**Task description**
Report each line of the data below that contains the string "Where". Case counts.

**Rows**
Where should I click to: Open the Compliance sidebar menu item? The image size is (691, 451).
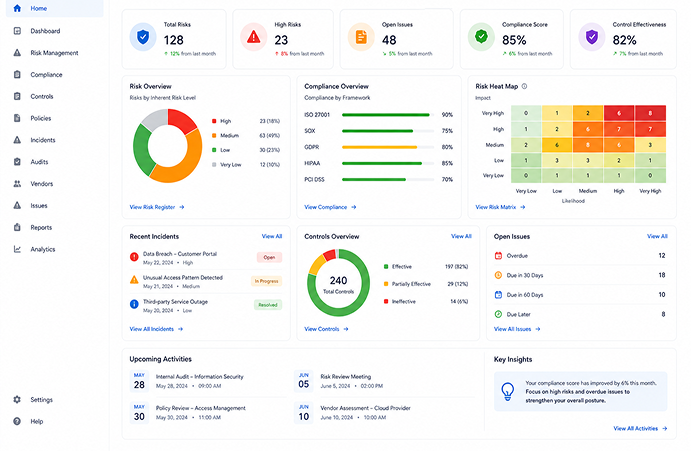46,75
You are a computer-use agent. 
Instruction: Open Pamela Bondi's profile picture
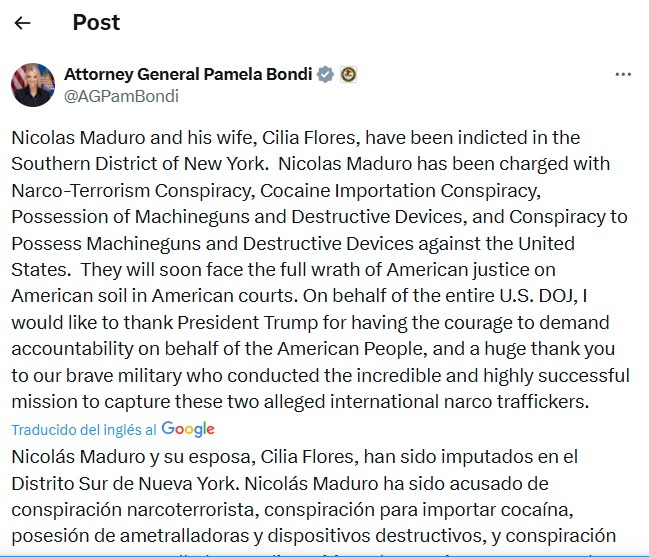pyautogui.click(x=33, y=85)

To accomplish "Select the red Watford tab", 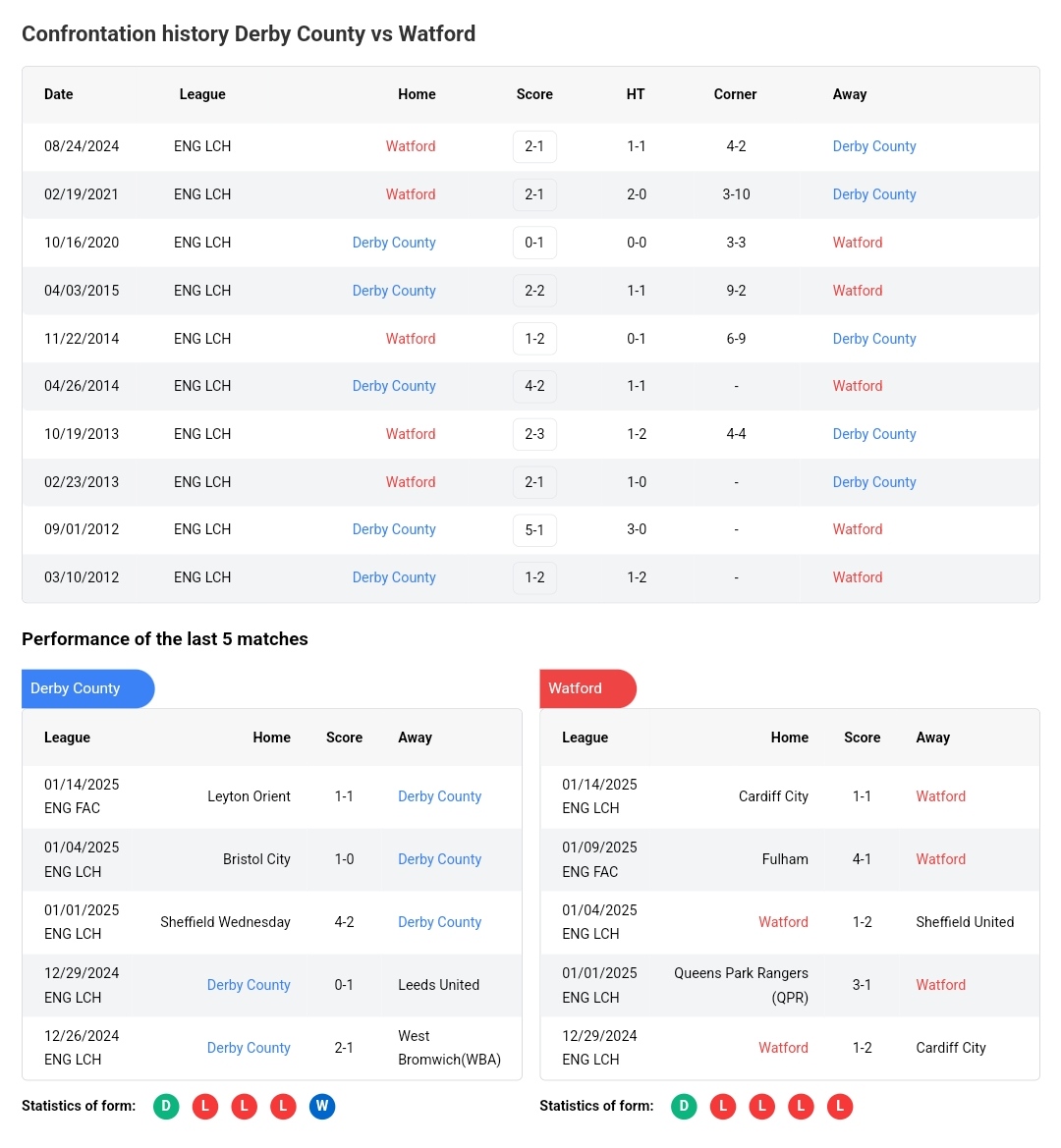I will pyautogui.click(x=587, y=688).
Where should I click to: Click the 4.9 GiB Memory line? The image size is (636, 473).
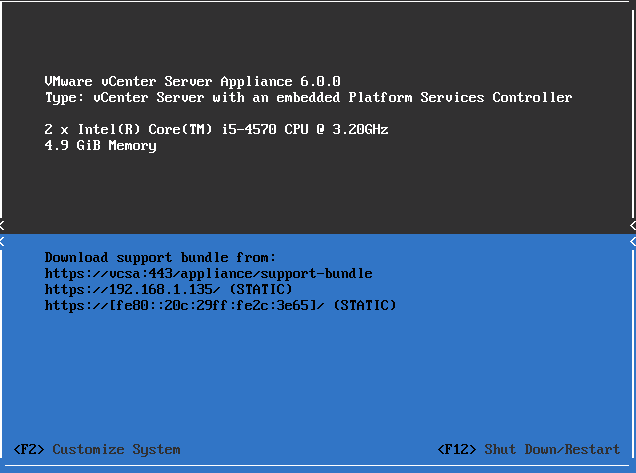(x=100, y=146)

**Solution for this exercise**
Where should I click to: Open the Compliance sidebar menu item? The image size is (691, 451).
Where should I click to: Click the 4.9 GiB Memory line? The image size is (636, 473).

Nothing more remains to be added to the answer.